Artist

Thingy

Genre: Alt / Indie ,Alternative Pop/Rock
Origin: U.S.A
Listen on Coda
Following the 1995 breakup of the quirky art-pop outfit Heavy Vegetable, guitarist, singer, and songwriter Rob Crow joined forces with that group’s lead vocalist Eléa Tenuta to form Thingy, an outfit that soon ranked among the principal creative vehicles for the restless, prolific Crow. Both San Diego natives, Crow and Tenuta recruited bassist Jason Soares, previously a member of Loader, Rice, and Stacatto Reads, and promptly recorded the seven-song EP Staring Contest, issued in 1996 on Headhunter/Cargo, the former label of Heavy Vegetable. Its drummerless, predominantly acoustic sound represented a clear shift from the concise, jagged, progressive structures and punk origins that had defined Heavy Vegetable. The change proved short-lived once Mario Rubalcaba—also of the Black Heart Procession and an alumnus of cult emo favorites Clikatat Ikatowi—joined on drums. With amplified instruments restored, the band delivered its debut full-length, 1997’s Songs About Angels, Evil, and Running Around on Fire, an album that echoed Heavy Vegetable’s style more closely. During this period Crow and Soares also played in the synth minimalists Physics, while Crow issued solo material under his own name and as Snotnose and collaborated with the punk band Fantasy Mission Force and the indie-pop project Optiganally Yours.

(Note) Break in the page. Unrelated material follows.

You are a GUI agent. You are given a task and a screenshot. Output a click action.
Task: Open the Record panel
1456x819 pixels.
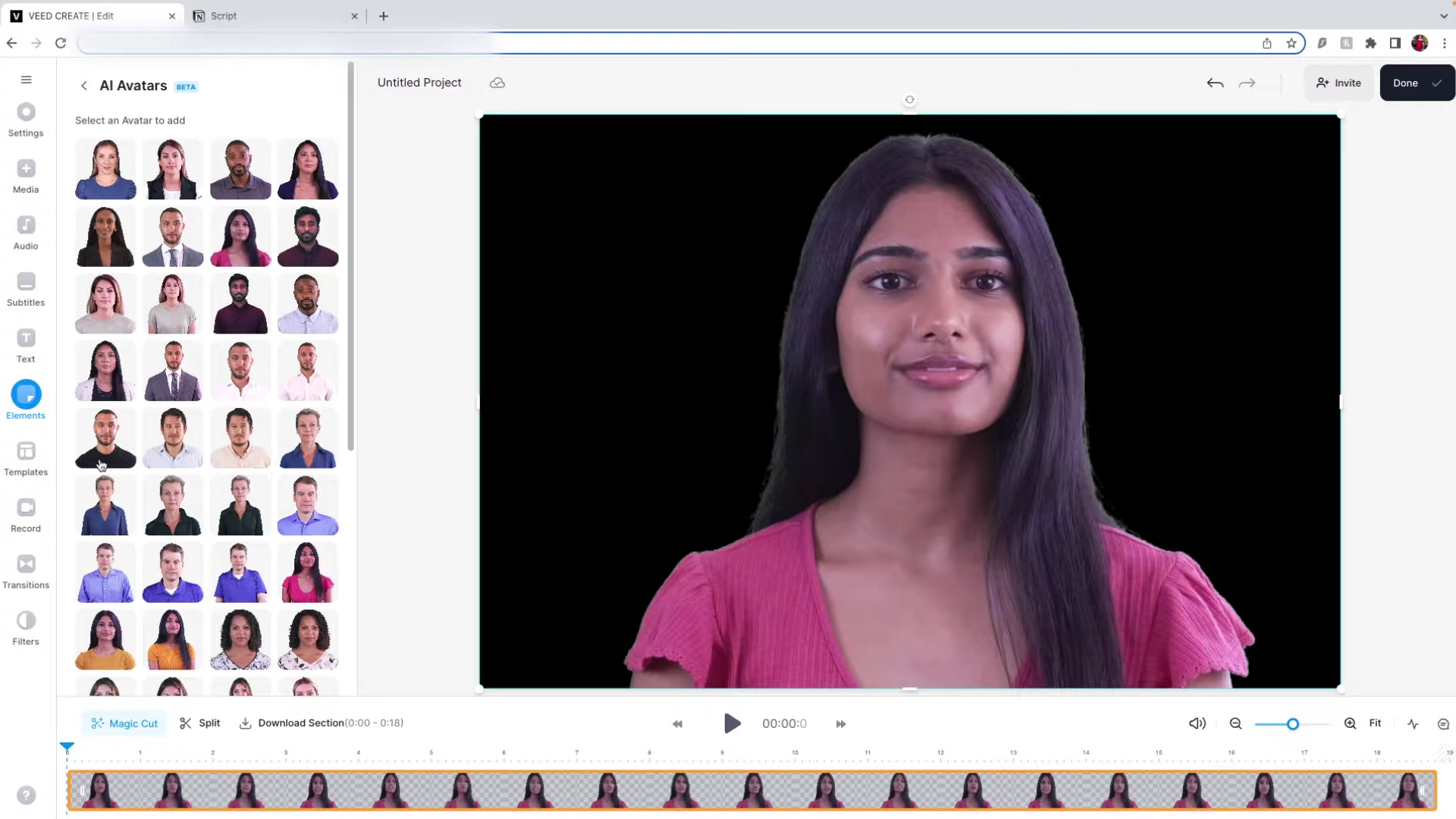point(25,515)
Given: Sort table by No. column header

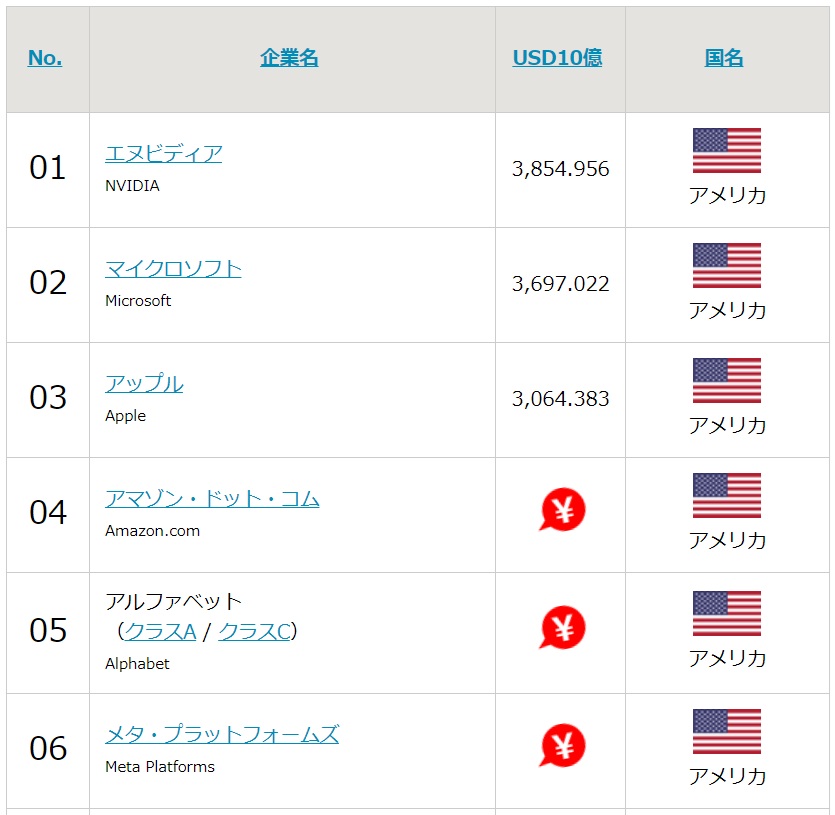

Side projects delayed work on Thingy’s follow-up, but the same four-piece lineup eventually completed To the Innocent, released in 2000 on Absolutely Kosher. Rubalcaba then relocated to Chicago and left the group, while Soares stepped away to concentrate on Physics and its posthumous offshoot Aspects of Physics. Brent Asbury took Rubalcaba’s place, and Cameron Jones, a Physics colleague who also drummed for Crow’s concurrent band Pinback, initially filled Soares’s role. In 2001 Jones moved to Portland and started Two Guys with his brother Ryan, prompting Kenseth Thibideau to join Thingy. Although Crow devoted most of the ensuing years to Pinback, he kept developing new Thingy songs, with a third album planned for some unspecified later date.